In the ordinary course of our business we enter into agreements with third parties, such as business partners, clinical sites and suppliers, that include indemnification provisions which in our judgment are normal and customary for companies in our industry sector. We generally agree to indemnify, hold harmless and reimburse the indemnified parties for losses suffered or incurred by them with respect to our products or product candidates, use of such products or other actions taken or omitted by us. The maximum potential amount of future payments we could be required to make under these indemnification provisions is not limited. We have not incurred material costs to defend lawsuits or settle claims related to these provisions. As a result, the estimated fair value of liabilities relating to indemnification provisions is minimal. We have no liabilities recorded for these provisions as of June 30, 2011.



 
13

 
Item 2. Management’s Discussion and Analysis of Financial Condition and Results of Operations

Note Regarding Forward-Looking Statements

This document and other public statements we make may contain statements that do not relate strictly to historical fact, any of which may be forward-looking statements within the meaning of the U.S. Private Securities Litigation Reform Act of 1995. When we use the words “anticipates,” “plans,” “expects” and similar expressions, we are identifying forward-looking statements. Forward-looking statements involve known and unknown risks and uncertainties which may cause our actual results, performance or achievements to be materially different from those expressed or implied by forward-looking statements. While it is impossible to identify or predict all such matters, these differences may result from, among other things, the inherent uncertainty of the timing and success of, and expense associated with, research, development, regulatory approval and commercialization of our products and product candidates, including the risks that clinical trials will not commence or proceed as planned; products appearing promising in early trials will not demonstrate efficacy or safety in larger-scale trials; clinical trial data on our products and product candidates will be unfavorable; our products will not receive marketing approval from regulators or, if approved, do not gain sufficient market acceptance to justify development and commercialization costs; competing products currently on the market or in development might reduce the commercial potential of our products; we, our collaborators or others might identify side effects after the product is on the market; or efficacy or safety concerns regarding marketed products, whether or not originating from subsequent testing or other activities by us, governmental regulators, other entities or organizations or otherwise, and whether or not scientifically justified, may lead to product recalls, withdrawals of marketing approval, reformulation of the product, additional pre-clinical testing or clinical trials, changes in labeling of the product, the need for additional marketing applications, declining sales or other adverse events.

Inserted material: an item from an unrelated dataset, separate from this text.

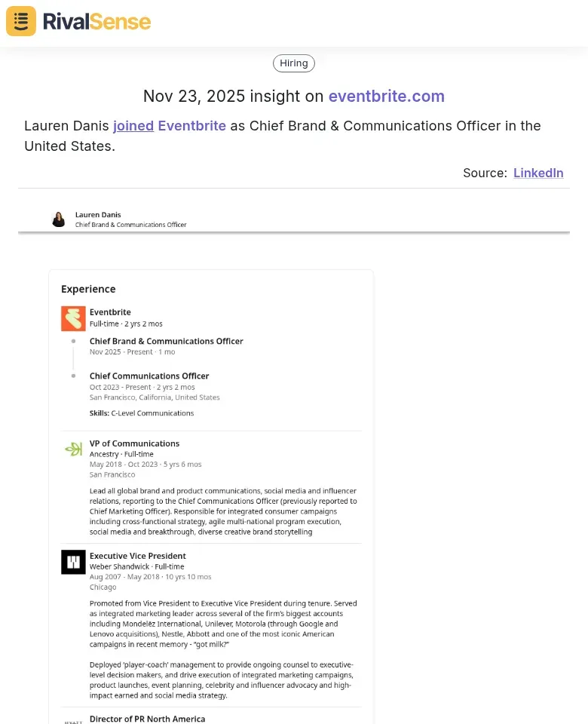This screenshot has width=588, height=724.
Task: Click the timeline dot beside Chief Communications Officer
Action: (x=73, y=376)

We are also subject to risks and uncertainties associated with the actions of our corporate, academic and other collaborators and government regulatory agencies, including risks from market forces and trends; potential product liability; intellectual property, litigation, environmental and other risks; the risk that we may not be able to enter into favorable collaboration or other relationships or that existing or future relationships may not proceed as planned; the risk that current and pending patent protection for our products may be invalid, unenforceable or challenged, or fail to provide adequate market exclusivity, or that our rights to in-licensed intellectual property may be terminated for our failure to satisfy performance milestones; the risk of difficulties in, and regulatory compliance relating to, manufacturing products; and the uncertainty of our future profitability.

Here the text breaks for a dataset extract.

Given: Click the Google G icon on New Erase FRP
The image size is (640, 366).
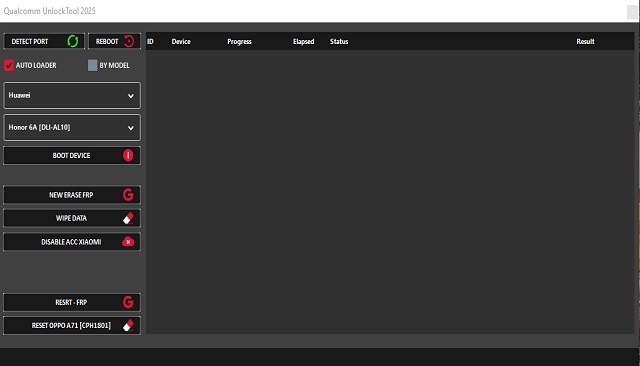Looking at the screenshot, I should [128, 195].
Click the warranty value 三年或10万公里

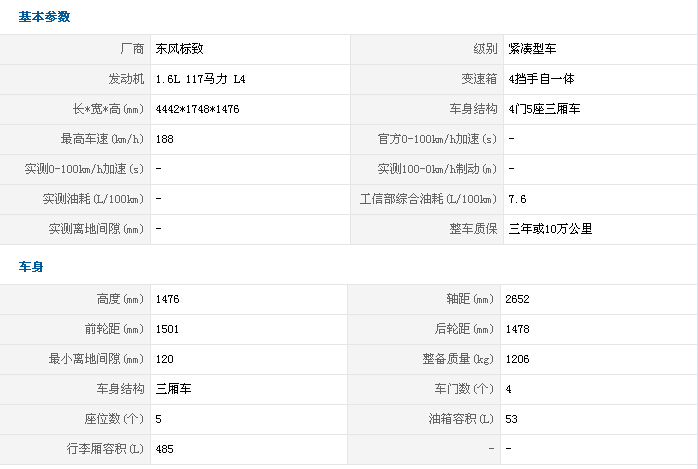[550, 229]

Risks and uncertainties also include general economic conditions, including interest and currency exchange-rate fluctuations and the availability of capital; changes in generally accepted accounting principles; the impact of legislation and regulatory compliance; the highly regulated nature of our business, including government cost-containment initiatives and restrictions on third-party payments for our products; trade buying patterns; the competitive climate of our industry; and other factors set forth in this document and other reports filed with the U.S. Securities and Exchange Commission (SEC). In particular, we cannot assure you that RELISTOR® will be commercially successful or be approved in the future in other formulations, indications or jurisdictions, or that any of our other programs will result in a commercial product.

We do not have a policy of updating or revising forward-looking statements and we assume no obligation to update any statements as a result of new information or future events or developments. It should not be assumed that our silence over time means that actual events are bearing out as expressed or implied in forward-looking statements.

Additional information concerning Progenics and its business may be available in press releases or other public announcements and public filings made after this Report.

Overview

General. We are a biopharmaceutical company focusing on the development and commercialization of innovative therapeutic products to treat the unmet medical needs of patients with debilitating conditions and life-threatening diseases. Our principal programs are directed toward gastroenterology, oncology and virology. We commenced principal operations in 1988, became publicly traded in 1997 and throughout have been engaged primarily in research and development efforts, establishing corporate collaborations and related activities.

 
14

 
In re-partnering our first commercial product, RELISTOR, with Salix Pharmaceuticals in the first quarter of 2011, we received a $60.0 million upfront payment in cash and are eligible to receive (i) up to $90.0 million of development milestone payments upon achievement of specified U.S. regulatory approvals, (ii) up to $200.0 million of commercialization milestone payments upon achievement of specified U.S. sales targets, (iii) royalties ranging from 15 to 19 percent of net sales by Salix and its affiliates and (iv) 60% of any upfront, milestone, reimbursement or other revenue (net of costs of goods sold, as defined, and territory-specific research and development expense reimbursement) Salix receives from sublicensees outside the U.S.
 
In addition to the second quarter $59.5 million in collaboration revenue pertaining to the $60.0 million upfront payment from Salix in the first quarter of 2011, our other sources of revenues for the three and six months ended June 30, 2011 and 2010 have been reimbursements under the Salix License Agreement and other collaboration agreements and funds from research grants from the National Institutes of Health (NIH) related to our oncology and virology programs. In June 2008, we began recognizing royalty income from net sales by Wyeth of subcutaneous RELISTOR. To date, our product sales have consisted solely of limited revenues from the sale of research reagents and we expect that future sales will not significantly increase over current levels in the near future.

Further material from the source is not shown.